Полковник вышел, через некоторое время вернулся, бросил Лозовскому камуфляжные штаны на синтепоне, ушанку и валенки.
— Одевайся.
Снова вышел, принес дорожную сумку Лозовского, доверху набитую его одеждой, кинул на колени бумажник с документами и деньгами. Лозовский заглянул — рубли и пачка долларов были на месте.
— Переоденешься в Сургуте в аэропорту, зайдешь в сортир и переоденешься. Ты чего ждешь? Тебе сказано: одевайся!
— Не катит, полковник, — ответил Лозовский. — Я сяду в вездеход, вы устроите погоню и пристрелите меня при попытке к бегству. Придется вам как-то по-другому решать проблему. И на меня не рассчитывайте, я вам не помощник.
— Мудак! — выругался полковник. — Ты никогда никому не доверяешь?
— Я не доверяю тем, чьих действий не понимаю. Почему я должен вам доверять?
— Вот почему, — проговорил полковник и протянул Лозовскому его часы. — Я был в той колонне, которую ты вывел под Джелалабадом по минному полю. Майором я тогда был, служил в разведуправлении Сороковой армии. Помнишь, что ты сказал, когда Ермаков вручал тебе эти часы?
— Не помню.
— А я помню. Вместо «Служу Советскому Союзу» ты сказал: «Да что вы, товарищ генерал-лейтенант, не за что». Теперь ты понял, почему я сказал, что тебе повезло, что попал на меня? Я твой должник, парень. Я просто отдаю тебе долг.
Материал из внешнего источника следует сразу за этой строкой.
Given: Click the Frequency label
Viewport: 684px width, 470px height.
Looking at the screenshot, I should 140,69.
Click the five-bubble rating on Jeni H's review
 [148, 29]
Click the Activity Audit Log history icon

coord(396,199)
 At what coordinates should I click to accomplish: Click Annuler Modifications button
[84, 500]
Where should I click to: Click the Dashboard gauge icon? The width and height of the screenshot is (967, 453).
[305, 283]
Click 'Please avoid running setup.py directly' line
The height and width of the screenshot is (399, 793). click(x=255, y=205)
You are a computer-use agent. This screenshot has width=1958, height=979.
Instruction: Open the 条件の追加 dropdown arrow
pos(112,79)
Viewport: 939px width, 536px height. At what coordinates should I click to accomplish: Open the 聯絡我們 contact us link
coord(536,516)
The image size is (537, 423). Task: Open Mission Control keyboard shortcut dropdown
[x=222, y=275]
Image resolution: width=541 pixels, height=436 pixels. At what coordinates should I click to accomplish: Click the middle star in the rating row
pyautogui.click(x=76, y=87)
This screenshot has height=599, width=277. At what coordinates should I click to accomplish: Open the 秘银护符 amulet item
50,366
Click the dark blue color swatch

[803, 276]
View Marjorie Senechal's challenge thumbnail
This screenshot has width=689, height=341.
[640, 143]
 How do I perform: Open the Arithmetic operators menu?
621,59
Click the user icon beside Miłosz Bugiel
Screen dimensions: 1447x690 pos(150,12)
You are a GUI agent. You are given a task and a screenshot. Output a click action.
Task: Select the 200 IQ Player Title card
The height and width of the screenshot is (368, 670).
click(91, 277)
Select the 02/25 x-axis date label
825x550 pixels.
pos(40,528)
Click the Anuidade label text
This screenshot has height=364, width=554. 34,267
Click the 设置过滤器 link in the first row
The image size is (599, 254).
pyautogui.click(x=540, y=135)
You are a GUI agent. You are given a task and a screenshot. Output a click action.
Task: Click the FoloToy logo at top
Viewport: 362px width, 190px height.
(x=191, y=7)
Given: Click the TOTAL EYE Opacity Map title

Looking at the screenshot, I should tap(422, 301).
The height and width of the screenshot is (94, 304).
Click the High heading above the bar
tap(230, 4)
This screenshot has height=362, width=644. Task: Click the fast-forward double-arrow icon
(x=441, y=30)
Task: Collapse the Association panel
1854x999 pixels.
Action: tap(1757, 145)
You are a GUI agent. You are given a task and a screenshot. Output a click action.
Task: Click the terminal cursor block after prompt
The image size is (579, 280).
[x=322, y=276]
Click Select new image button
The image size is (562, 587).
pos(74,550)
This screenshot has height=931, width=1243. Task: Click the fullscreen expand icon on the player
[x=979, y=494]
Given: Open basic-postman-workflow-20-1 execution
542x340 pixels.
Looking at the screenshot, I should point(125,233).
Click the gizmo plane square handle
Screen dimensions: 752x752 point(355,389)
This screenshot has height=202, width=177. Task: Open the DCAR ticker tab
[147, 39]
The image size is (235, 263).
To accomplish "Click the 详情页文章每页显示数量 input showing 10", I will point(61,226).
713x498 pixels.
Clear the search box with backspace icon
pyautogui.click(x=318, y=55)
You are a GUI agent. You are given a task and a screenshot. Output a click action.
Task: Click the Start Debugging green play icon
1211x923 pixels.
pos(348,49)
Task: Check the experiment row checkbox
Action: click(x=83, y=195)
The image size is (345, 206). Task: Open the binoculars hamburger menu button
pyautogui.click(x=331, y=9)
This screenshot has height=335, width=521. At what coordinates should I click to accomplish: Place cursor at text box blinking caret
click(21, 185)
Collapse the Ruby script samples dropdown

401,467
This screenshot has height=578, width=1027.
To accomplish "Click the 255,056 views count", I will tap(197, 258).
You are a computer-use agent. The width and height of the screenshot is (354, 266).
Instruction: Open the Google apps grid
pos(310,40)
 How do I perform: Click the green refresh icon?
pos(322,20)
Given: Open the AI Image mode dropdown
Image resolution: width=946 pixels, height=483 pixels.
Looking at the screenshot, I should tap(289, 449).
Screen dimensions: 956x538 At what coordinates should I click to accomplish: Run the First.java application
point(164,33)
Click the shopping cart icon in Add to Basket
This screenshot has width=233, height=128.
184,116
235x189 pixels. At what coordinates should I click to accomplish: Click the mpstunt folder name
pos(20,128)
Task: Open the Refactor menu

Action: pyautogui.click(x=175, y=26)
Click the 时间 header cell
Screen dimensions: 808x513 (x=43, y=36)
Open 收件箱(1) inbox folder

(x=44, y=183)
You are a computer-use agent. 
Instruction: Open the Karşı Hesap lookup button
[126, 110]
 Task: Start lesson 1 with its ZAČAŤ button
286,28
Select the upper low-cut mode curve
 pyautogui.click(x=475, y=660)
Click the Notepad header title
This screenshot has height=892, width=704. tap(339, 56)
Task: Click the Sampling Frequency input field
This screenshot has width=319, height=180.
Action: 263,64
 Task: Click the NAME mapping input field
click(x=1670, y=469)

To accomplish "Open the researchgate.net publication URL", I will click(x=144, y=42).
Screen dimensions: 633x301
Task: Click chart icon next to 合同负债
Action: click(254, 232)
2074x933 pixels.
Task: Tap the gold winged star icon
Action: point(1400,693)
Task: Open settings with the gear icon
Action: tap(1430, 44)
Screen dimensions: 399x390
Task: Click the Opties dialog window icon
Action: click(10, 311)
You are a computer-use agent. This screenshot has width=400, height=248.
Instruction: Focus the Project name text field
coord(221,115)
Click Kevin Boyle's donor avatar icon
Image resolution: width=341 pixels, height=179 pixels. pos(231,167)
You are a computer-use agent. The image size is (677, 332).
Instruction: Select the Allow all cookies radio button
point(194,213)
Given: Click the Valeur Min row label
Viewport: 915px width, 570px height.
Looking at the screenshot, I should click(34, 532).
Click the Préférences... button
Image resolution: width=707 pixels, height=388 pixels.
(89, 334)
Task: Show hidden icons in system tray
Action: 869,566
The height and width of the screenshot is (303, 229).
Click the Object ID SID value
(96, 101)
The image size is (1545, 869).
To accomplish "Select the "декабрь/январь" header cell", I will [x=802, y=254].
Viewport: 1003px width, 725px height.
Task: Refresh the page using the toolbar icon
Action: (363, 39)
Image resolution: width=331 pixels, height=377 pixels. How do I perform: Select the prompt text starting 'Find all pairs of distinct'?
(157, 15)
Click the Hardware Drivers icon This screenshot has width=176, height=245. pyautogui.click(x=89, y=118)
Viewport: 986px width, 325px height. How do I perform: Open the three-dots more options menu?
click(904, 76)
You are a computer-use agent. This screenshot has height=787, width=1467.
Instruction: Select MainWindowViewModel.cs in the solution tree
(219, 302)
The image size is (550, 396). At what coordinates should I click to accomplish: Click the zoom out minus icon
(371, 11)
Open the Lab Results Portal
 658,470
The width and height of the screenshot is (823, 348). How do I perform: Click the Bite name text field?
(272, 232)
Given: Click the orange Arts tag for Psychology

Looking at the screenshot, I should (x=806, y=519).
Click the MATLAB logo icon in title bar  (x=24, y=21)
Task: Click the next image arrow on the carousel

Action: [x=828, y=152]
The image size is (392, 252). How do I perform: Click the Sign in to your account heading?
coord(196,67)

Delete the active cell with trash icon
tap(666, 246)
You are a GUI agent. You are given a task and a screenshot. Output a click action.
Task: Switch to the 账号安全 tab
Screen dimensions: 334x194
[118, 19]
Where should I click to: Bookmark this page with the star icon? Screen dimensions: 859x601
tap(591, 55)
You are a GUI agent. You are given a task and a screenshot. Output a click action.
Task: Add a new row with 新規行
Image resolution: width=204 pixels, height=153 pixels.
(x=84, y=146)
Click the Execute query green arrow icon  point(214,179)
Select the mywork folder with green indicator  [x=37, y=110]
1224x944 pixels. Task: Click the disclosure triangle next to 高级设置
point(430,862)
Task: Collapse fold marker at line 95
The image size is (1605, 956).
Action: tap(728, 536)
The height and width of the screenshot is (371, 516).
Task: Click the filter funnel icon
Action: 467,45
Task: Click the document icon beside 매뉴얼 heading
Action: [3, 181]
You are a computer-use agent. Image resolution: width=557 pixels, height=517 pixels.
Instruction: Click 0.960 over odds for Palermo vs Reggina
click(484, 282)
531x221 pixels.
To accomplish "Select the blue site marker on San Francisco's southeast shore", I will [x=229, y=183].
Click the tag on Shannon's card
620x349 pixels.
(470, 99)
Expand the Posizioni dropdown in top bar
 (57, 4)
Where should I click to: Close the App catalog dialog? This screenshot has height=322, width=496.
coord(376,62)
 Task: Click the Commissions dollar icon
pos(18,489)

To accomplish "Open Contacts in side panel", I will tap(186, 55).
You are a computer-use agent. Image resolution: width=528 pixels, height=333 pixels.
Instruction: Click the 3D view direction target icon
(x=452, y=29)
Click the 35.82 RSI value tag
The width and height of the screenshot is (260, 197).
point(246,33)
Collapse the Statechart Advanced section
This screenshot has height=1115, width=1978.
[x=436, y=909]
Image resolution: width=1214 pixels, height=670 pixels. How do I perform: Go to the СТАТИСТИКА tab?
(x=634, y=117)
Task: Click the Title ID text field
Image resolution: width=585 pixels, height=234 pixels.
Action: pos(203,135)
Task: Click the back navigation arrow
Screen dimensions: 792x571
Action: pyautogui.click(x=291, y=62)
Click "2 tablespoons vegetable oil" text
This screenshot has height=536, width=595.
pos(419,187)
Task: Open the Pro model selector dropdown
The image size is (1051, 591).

— Вы не мой должник, полковник. Вы должник капитана Степанова — журналиста, которого ваши люди убили по вашему приказу. Я его спасал. Заодно спас себя. И вас. Этот долг неоплатный. Некому его отдавать.
— Я не приказывал убивать Степанова! Это была самодеятельность, дурь. Эти мудаки пересрали, что их погонят с работы за то, что на промыслах появился чужой. И надумали решить проблему сами, втихую.
— Зачем вы мне это говорите? Это вы скажете на Страшном суде. Эти двое подтвердят ваши слова?
— Подтвердят. На Страшном суде. Они уже там, стоят в очереди. Поехали на точку на вездеходе, бак прохудился, солярка вытекла, вездеход заглох в тундре, а мороз был под сорок.
Лозовский только головой покачал:
— Умеете вы решать проблемы!
— Не я их создаю.
— Вам не кажется, что количество трупов увеличивается слишком быстро? Уже четыре. С Христичем — четыре с половиной.
— А что Христич?
— Полутруп.
— Будут еще, — мрачно пообещал полковник. — Кричи.
— Что кричать?
— Что хочешь. Ори!
— Не буду я орать.
— Ну, связался я с мудаком!
Полковник извлек из наплечной кобуры пистолет и стал бить в дверь ногой. Ручка двери повернулась. Полковник прижался спиной к стене. Ворвался телохранитель Кольцова с пистолетом в руке.
— Какого хера…
Ничего больше он сказать не успел — рухнул от удара пистолетной рукоятью по затылку. Полковник оттащил его от порога и запер дверь.
— Вы его убили? — полюбопытствовал Лозовский. От разлившегося по всему телу наркотика он чувствовал себя зрителем на каком-то странном представлении.
— Еще нет, — буркнул полковник. Он спрятал свой пистолет, взял пистолет Ленчика, обмотал ствол какой-то тряпкой и выстрелил в голову телохранителя. В пространстве комнаты из толстых бревен выстрел прозвучал глухо, ударил по ушам. — Вот теперь убил.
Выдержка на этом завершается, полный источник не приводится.